Professor Christos Vasilakis worked in tandem with Bristol, North Somerset and South Gloucestershire Integrated Care Board, using data on processing times collected over a three month period in early 2021 to develop a computer model that can simulate throughput and identify bottlenecks.
The model proved especially useful in helping to set daily booking levels – with the optimum number to avoid congestion found to be a full 20% less than initial proposals.
2. Increasing operating theatre usage
Cleanliness is, of course, one of the most important characteristics of an operating room, but need it come at the expense of patient waiting times?
Typically, patients are prepared and anaesthetised for surgery in the theatre itself, but adopting a ‘parallel processing’ model – in which they are prepped in a separate space while the operating room is turned over between procedures – can minimise downtime.
Dr Melih Celik and researchers from TED and Bilkent Universities in Turkey analysed data from a large teaching hospital and used this to produce a stochastic programming model to schedule operating room times in this manner – showing an average of 40% reduction in operating room idle times.
3. Helping keep people under medical care
Missed appointments are a huge challenge in healthcare, with around 15 million GP appointments wasted per year.
Analysis from Professor David Ellis of over 500,000 patients’ appointment histories over a three year period found that those who missed an average of two or more GP appointments per year were at least three times more likely to miss other outpatient appointments. Essentially, they stayed ‘missing’ from healthcare. How can attendance be improved?
One intervention could focus on timing. A further study from David, carried out with the University of York and London School of Economics and Political Science, examined the impact of moving appointments in a community mental health clinic to later in the week – which, they found, increased attendance by 10% over the course of a year.

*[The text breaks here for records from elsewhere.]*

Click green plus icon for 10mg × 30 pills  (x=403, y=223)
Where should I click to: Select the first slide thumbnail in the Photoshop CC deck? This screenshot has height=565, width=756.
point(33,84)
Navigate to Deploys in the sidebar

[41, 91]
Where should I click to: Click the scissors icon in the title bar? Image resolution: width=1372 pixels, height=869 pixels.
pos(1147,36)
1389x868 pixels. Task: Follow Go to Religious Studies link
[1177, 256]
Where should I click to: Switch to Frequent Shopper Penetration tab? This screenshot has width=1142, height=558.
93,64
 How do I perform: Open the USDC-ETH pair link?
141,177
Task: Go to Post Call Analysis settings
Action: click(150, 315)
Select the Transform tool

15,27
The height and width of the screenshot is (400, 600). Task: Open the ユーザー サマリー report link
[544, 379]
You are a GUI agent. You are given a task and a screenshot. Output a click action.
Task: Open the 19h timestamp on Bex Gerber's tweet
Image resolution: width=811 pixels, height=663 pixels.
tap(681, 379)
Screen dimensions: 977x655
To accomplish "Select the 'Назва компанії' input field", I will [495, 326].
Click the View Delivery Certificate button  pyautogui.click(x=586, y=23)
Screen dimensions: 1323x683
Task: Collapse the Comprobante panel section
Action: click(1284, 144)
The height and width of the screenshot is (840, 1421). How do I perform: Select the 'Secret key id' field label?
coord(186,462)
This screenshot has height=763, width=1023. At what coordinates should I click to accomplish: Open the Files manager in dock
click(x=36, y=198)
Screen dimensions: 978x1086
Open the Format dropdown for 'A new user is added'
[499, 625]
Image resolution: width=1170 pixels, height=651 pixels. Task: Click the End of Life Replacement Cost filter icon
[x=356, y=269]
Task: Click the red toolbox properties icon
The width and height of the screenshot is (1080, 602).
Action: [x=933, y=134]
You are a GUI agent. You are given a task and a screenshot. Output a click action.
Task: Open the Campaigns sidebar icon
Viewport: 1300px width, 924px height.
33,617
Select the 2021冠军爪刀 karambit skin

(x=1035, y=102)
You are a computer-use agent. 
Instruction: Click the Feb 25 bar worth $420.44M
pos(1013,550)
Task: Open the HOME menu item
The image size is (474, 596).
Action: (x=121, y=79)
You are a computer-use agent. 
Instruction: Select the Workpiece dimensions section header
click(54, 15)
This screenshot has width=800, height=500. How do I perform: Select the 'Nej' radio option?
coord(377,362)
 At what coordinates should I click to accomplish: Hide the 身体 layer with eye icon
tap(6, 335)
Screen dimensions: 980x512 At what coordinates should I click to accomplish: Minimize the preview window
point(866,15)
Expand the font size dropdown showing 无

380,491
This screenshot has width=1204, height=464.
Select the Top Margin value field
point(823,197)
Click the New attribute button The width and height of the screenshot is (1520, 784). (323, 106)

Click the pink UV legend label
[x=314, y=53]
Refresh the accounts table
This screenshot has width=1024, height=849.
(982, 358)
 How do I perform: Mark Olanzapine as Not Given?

4. Improving flow between care settings
One in five patients requires community care after a hospital stay, particularly older, vulnerable individuals. The NHS funds a six-week Discharge to Assess period for these patients, facilitating assessments for long-term social care needs. However, many face hospital discharge delays due to a lack of downstream service capacity.
To determine the necessary provision within this six-week window and prevent patients from being stranded in hospitals, Dr Zehra Onen Dumlu and Professor Christos Vasilakis worked with the University of Exeter and the NHS to develop the Improving Patient flow between Acute, Community and Social Care (IPACS) simulation tool.
This models how capacity constraints can impact the flow of patients between care settings and how much capacity is needed for a particular timeframe, and can handle different ‘what if’ scenarios to look at the impact of factors such as demand and length of stay.
5. Quantifying parity of care
In theory, the UK’s National Health Service offers all residents equal access to healthcare. But is that true in practice?
Professor David Ellis, along with researchers from the University of Glasgow, University of Aberdeen and Public Health Scotland compared data from 80 GP practices in socioeconomically deprived areas with 70 practices in more affluent areas.
While they found that patients in more deprived areas had slightly more individual instances of contact with their GP, they actually had slightly less total contact time.
Once those with multiple long-term health conditions were taken into consideration, the differences widened significantly to an average of 14% more contact time for those in less-deprived areas – suggesting a need for a redistribution of resources.